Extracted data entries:

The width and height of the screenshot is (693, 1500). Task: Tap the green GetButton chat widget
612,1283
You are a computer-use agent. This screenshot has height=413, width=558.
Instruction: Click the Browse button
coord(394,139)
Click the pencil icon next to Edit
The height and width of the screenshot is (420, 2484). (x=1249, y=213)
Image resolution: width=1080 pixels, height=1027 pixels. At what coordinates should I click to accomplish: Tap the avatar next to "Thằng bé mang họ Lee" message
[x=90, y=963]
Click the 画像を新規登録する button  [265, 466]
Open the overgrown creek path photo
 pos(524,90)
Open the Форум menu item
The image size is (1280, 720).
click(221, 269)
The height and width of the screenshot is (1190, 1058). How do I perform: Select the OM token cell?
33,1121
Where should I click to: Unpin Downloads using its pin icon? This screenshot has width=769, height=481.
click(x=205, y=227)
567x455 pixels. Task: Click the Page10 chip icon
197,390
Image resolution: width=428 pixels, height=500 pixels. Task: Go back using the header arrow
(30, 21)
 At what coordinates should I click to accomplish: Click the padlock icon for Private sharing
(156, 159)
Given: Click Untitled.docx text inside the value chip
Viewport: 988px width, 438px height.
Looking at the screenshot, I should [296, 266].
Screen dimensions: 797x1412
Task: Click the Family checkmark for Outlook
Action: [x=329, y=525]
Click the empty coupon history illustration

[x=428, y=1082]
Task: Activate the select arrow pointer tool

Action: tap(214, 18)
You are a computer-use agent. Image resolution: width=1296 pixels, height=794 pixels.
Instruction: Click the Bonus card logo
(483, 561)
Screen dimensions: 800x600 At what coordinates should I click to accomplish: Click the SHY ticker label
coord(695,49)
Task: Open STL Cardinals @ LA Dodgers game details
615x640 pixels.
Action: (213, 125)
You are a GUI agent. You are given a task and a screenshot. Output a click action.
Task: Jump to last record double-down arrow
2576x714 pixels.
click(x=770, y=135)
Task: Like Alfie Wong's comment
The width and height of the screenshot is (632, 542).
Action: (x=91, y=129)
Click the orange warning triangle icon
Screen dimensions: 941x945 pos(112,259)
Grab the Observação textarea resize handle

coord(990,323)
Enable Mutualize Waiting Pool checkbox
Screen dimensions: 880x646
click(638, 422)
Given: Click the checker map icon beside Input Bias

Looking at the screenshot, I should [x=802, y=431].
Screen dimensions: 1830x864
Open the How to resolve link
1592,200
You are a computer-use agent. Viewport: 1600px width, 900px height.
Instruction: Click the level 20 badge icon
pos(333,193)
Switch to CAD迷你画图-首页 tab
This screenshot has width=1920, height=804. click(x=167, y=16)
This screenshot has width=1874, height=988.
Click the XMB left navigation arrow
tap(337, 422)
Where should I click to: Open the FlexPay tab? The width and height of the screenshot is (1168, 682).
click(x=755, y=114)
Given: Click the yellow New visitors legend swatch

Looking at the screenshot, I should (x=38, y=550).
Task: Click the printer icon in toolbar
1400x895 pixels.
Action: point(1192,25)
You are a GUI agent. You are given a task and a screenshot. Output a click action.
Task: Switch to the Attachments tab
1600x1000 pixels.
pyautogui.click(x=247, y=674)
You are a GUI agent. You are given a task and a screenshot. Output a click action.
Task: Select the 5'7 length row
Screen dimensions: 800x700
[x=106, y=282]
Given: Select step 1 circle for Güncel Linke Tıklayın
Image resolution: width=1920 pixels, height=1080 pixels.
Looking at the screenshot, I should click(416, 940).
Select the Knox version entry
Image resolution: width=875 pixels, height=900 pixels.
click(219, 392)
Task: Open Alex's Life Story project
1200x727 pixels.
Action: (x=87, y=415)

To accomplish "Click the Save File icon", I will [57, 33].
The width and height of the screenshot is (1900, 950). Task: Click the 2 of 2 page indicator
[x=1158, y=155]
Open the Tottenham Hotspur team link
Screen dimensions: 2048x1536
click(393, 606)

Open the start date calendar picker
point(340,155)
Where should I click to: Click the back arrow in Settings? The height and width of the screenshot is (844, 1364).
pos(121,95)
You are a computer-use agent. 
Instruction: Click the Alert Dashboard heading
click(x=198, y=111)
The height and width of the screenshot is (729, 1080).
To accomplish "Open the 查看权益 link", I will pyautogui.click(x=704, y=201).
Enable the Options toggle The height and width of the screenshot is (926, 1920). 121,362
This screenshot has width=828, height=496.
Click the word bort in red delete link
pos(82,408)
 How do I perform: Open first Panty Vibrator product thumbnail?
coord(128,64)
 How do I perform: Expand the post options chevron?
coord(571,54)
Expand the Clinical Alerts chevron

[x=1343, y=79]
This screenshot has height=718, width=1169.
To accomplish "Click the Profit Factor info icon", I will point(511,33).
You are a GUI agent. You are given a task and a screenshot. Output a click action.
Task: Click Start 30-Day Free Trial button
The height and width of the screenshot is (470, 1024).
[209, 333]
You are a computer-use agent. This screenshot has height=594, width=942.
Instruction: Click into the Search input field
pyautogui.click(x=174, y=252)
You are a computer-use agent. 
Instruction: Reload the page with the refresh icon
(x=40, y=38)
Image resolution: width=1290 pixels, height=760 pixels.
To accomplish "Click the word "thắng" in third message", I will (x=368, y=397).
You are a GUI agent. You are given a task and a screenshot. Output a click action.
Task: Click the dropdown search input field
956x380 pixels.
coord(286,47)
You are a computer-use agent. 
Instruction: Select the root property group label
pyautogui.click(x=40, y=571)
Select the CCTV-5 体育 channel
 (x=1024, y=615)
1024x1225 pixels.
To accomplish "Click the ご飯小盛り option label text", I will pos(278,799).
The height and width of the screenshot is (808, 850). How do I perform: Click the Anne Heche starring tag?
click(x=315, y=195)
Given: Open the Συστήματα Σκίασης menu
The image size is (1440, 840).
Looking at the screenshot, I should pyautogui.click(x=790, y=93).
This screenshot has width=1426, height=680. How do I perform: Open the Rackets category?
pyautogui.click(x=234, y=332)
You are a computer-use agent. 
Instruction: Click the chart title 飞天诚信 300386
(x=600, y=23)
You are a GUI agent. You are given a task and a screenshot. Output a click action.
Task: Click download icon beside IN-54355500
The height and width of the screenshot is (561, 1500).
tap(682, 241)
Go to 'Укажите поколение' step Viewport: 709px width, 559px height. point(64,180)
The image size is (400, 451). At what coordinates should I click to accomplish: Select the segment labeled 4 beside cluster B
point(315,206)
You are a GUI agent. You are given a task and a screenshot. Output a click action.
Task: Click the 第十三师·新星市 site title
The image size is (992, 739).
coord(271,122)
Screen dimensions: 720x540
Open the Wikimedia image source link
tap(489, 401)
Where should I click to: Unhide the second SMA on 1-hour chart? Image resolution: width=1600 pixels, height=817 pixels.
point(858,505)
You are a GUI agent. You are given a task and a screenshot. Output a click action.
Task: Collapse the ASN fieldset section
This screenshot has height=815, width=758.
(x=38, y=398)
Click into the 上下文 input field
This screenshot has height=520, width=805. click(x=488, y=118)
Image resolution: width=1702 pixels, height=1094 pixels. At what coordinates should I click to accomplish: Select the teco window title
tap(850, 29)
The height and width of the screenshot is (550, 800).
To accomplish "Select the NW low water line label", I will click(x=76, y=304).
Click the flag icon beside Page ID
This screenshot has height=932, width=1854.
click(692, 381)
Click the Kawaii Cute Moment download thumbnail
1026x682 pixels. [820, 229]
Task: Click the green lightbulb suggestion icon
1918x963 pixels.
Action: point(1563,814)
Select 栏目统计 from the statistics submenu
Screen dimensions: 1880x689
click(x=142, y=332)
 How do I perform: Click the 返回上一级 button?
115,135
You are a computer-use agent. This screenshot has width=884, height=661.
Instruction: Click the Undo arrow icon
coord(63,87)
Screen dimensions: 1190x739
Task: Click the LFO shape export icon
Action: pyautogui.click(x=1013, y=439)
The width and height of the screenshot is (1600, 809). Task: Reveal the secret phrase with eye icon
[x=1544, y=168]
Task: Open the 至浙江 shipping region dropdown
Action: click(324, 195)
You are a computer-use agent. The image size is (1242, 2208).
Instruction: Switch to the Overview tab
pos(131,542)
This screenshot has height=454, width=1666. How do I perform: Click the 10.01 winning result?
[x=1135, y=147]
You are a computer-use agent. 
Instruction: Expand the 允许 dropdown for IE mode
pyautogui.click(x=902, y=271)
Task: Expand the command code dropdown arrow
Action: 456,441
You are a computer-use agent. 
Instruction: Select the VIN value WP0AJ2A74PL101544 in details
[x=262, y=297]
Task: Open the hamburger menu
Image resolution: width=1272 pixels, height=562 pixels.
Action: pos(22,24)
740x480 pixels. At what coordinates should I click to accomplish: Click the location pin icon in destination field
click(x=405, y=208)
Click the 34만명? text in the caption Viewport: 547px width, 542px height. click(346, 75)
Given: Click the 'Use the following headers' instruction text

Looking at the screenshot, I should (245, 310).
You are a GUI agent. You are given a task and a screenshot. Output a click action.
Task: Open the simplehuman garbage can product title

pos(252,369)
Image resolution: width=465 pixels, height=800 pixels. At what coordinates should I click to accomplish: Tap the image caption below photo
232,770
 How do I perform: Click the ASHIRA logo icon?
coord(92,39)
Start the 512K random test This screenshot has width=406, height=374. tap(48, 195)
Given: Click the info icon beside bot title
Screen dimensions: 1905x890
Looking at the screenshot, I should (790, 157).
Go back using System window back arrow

WORK TO BE COMPLETED
Go through the entries and copy every line with "will".

REPLY
To accomplish "Click the Save File icon", I will [57, 33].
To accomplish "Open the 查看权益 link", I will pyautogui.click(x=704, y=201).
To accomplish "Click the Profit Factor info icon", I will point(511,33).
To accomplish "Click the word "thắng" in third message", I will (x=368, y=397).
To accomplish "Click the ご飯小盛り option label text", I will pos(278,799).
To accomplish "Select the NW low water line label", I will click(x=76, y=304).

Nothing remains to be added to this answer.